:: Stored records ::
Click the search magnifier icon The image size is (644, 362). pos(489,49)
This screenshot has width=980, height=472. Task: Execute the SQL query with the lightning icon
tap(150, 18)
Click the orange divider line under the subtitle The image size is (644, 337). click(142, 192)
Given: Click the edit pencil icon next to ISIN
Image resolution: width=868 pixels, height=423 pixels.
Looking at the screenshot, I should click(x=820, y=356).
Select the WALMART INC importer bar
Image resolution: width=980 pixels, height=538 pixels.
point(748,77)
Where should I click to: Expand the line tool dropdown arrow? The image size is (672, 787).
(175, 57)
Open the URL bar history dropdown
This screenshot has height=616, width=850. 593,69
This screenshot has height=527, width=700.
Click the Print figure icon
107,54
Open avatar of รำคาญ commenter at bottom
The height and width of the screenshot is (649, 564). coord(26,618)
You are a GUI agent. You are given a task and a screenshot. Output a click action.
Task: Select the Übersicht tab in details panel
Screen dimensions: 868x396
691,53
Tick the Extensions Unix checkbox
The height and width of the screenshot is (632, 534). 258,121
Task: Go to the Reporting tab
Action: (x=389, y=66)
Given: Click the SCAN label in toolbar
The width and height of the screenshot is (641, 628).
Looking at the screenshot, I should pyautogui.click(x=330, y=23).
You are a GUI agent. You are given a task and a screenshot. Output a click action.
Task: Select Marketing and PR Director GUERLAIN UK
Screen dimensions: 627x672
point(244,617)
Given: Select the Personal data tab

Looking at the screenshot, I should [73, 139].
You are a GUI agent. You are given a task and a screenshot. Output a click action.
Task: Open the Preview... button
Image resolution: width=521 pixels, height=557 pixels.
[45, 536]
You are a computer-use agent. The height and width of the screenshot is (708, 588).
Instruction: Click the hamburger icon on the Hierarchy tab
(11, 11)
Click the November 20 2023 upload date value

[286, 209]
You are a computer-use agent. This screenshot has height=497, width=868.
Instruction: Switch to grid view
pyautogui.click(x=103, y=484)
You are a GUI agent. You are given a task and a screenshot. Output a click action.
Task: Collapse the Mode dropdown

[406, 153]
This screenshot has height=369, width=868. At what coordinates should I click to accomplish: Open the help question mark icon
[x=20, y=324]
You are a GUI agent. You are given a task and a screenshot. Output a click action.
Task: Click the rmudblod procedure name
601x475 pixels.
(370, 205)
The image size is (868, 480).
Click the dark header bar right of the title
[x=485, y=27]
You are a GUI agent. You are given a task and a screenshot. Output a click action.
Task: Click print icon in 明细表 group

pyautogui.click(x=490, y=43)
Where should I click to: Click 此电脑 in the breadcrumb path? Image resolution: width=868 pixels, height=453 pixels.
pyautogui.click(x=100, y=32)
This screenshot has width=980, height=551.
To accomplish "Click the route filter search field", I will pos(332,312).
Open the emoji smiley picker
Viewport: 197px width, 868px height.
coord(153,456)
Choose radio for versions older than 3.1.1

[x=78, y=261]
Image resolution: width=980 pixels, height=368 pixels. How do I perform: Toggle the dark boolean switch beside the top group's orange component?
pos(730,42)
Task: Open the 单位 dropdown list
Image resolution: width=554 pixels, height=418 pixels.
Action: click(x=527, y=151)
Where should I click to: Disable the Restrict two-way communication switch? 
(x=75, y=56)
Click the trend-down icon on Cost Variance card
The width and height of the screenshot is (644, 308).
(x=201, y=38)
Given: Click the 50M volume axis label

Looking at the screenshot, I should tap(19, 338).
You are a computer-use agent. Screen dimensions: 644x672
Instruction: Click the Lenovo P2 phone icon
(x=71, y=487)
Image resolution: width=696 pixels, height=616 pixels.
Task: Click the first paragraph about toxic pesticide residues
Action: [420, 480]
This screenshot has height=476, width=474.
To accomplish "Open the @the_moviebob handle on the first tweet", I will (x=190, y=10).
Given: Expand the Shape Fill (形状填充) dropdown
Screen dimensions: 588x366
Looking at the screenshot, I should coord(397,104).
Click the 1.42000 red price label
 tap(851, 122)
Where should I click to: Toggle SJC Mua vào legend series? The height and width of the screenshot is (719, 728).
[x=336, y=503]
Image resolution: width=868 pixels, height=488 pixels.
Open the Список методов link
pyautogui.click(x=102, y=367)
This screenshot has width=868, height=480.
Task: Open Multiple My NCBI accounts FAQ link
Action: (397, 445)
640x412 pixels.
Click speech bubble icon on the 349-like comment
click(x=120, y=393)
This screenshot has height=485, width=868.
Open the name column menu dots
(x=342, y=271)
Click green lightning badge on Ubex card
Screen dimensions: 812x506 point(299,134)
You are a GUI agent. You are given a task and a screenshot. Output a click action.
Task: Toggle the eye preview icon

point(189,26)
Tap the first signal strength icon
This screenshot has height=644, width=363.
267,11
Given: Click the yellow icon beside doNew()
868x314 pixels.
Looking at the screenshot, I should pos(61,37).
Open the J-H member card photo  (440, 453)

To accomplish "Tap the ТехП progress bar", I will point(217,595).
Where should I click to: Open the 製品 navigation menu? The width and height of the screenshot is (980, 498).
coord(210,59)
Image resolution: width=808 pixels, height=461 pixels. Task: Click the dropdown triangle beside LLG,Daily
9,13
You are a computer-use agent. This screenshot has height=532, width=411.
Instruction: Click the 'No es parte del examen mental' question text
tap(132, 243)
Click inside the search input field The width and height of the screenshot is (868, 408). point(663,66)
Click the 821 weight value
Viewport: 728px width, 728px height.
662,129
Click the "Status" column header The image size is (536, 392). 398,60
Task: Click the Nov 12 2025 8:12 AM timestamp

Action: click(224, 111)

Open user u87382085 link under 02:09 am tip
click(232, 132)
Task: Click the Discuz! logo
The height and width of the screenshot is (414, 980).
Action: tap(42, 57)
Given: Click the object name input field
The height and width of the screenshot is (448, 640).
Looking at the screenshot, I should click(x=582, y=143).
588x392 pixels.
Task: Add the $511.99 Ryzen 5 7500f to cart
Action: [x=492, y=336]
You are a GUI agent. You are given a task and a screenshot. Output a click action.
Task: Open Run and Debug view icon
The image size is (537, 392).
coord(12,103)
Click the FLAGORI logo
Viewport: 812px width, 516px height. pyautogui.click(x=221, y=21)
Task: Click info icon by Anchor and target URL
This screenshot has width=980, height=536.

:: WHAT THE TASK REQUIRES ::
Return a copy of each line in the entries that carries the string "input".

:: ANSWER FOR THIS EXERCISE ::
Click inside the search input field The width and height of the screenshot is (868, 408). point(663,66)
Given: Click the object name input field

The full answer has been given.